Let me be more specific. I'm trying to program the TI DVR2667 (haptic driver piezos). To check that the connection is working properly I'm trying to read the byte in the first register 0x00. Now the datasheet explains how to do it:
- send the 7-bit address of the device with the R/W bit set to write;
- ACK;
- send the address of the register you want to read;
- ACK;
- repeat the start condition;
- send the 7-bit address of the device with the R/W bit set to read;
- read the bus;
- ACK;
- send the stop condition
I'm already familiar with the I2C standard.


what I've naively done is:
- Wire.beginTransmission(7-bit address), because I think arduino handles the R/W bit;
- Wire.write(register_address);
- Wire.requestFrom(7-bit addres, 1byte);
- Wire.read();
- Wire.endTransmission;
No, no, no. That's not how the library works. What you should've done was this:
Code: [Select]

Wire.beginTransmission(7-bit address);
Wire.requestFrom(7-bit addres, 1byte);
Wire.read();
Wire.endTransmission;


This is because wire.write() sends and entire I2C transmission frame, not just the value you want to send. Also, you already "told" the library what slave you are talking to. Wire.write() takes care of all the calls/acks that you describe in the above standard; you just give it the values you want it to use. You are making this more complicated than it is.


surprisingly it works :D The point is I would like to know how the Wire.requestFrom and Wire.read handle the hardware signals
Why do you care? If you're really that interested, find the Wire.cpp and Wire.h files on your machine and you can find out for yourself.
"The desire that guides me in all I do is the desire to harness the forces of nature to the service of mankind."
   - Nikola Tesla

Vinnie_90

#4
Jun 09, 2017, 03:13 am Last Edit: Jun 09, 2017, 03:24 am by Vinnie_90
No, no, no. That's not how the library works. What you should've done was this:
Code: [Select]

Wire.beginTransmission(7-bit address);
Wire.requestFrom(7-bit addres, 1byte);
Wire.read();
Wire.endTransmission;


This is because wire.write() sends and entire I2C transmission frame, not just the value you want to send. Also, you already "told" the library what slave you are talking to. Wire.write() takes care of all the calls/acks that you describe in the above standard; you just give it the values you want it to use. You are making this more complicated than it is.
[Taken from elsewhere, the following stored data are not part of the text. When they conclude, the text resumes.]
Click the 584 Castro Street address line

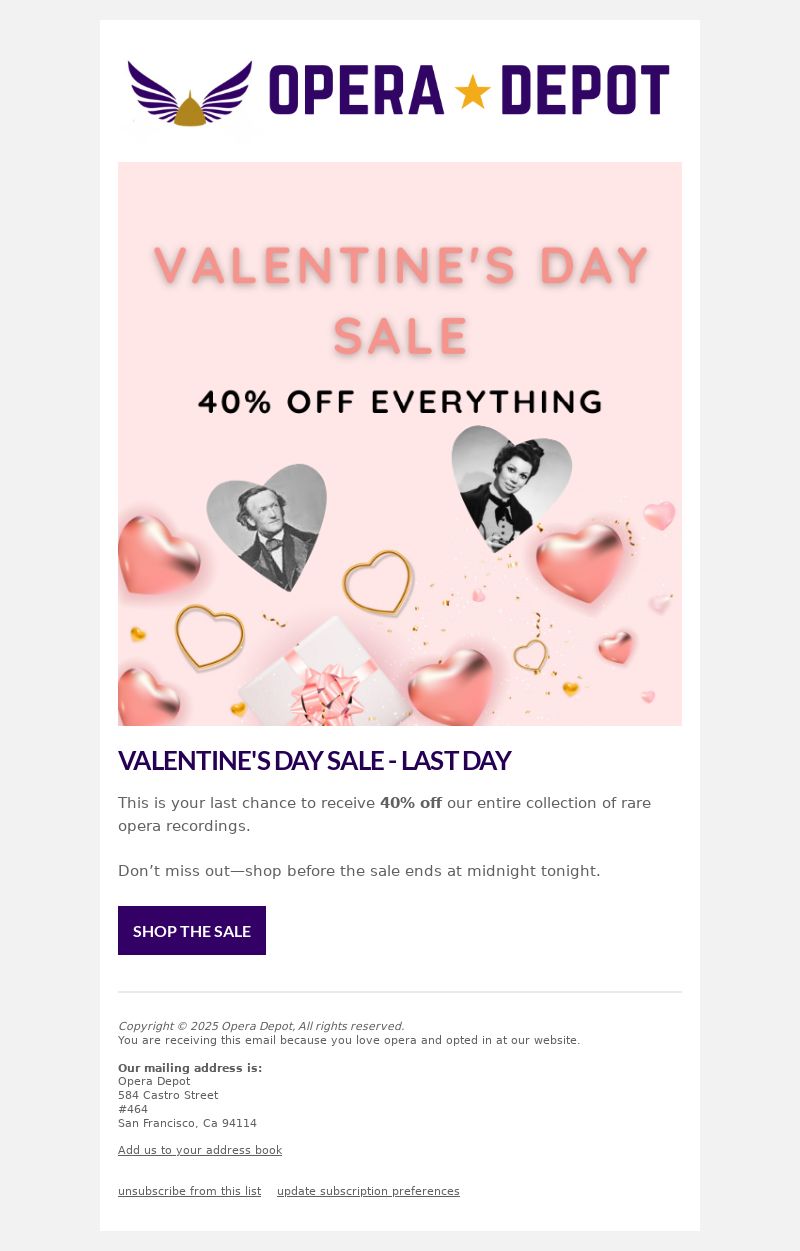click(168, 1095)
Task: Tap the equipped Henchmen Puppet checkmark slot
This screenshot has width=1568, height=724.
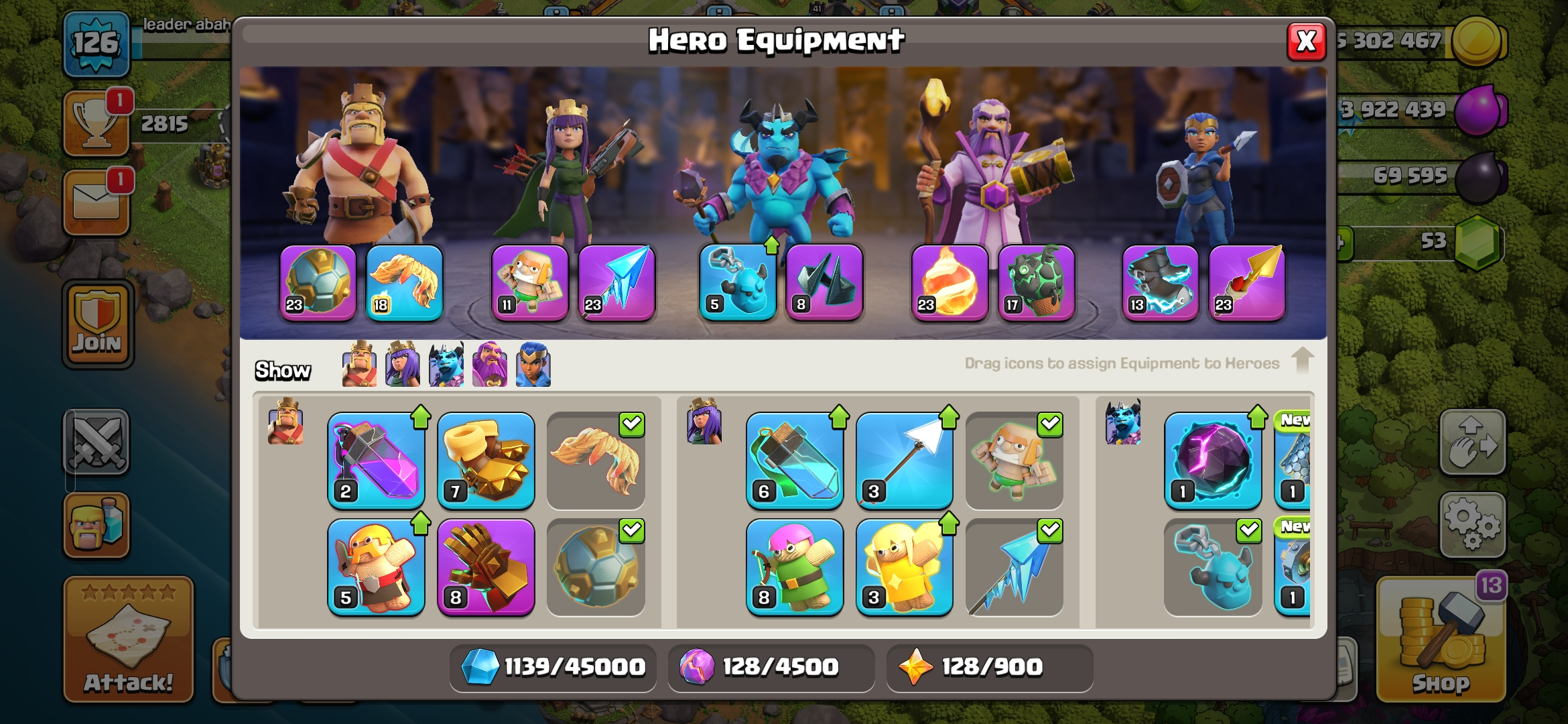Action: (1213, 567)
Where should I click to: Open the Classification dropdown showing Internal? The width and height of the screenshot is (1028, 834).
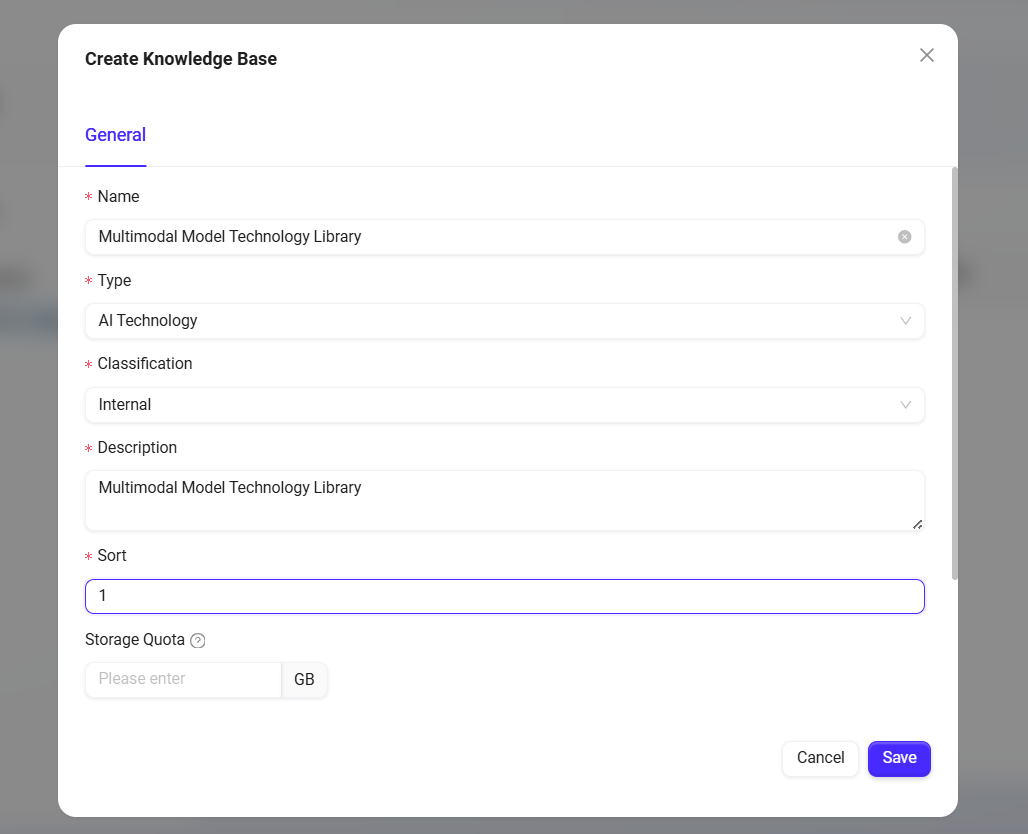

Mh, I see. But then let's say I want to read the data in a specific register (0x05 for example). How do I tell the slave device that, if I don't include it anywhere in the code?

Thanks a lot for the help. I'm not that good in c++ to read the whole library and understand it.

Power_Broker

Mh, I see. But then let's say I want to read the data in a specific register (0x05 for example). How do I tell the slave device that, if I don't include it anywhere in the code?

Thanks a lot for the help. I'm not that good in c++ to read the whole library and understand it.
No problem. This is how you read from a specific register:
Code: [Select]

  Wire.beginTransmission(address);
  Wire.write(0x5);  // register 0x5
  Wire.endTransmission(false);
  Wire.requestFrom(address,1,true);
  value = Wire.read();



Here's how you can read from multiple registers that are in sequence:
Code: [Select]

  Wire.beginTransmission(address);
  Wire.write(0x5);  // starting with register 0x5
  Wire.endTransmission(false);
  Wire.requestFrom(address,3,true);  // request a total of 3 registers
  value1 = Wire.read(); //register 0x5
  value2 = Wire.read(); //register 0x6
  value3 = Wire.read(); //register 0x7
"The desire that guides me in all I do is the desire to harness the forces of nature to the service of mankind."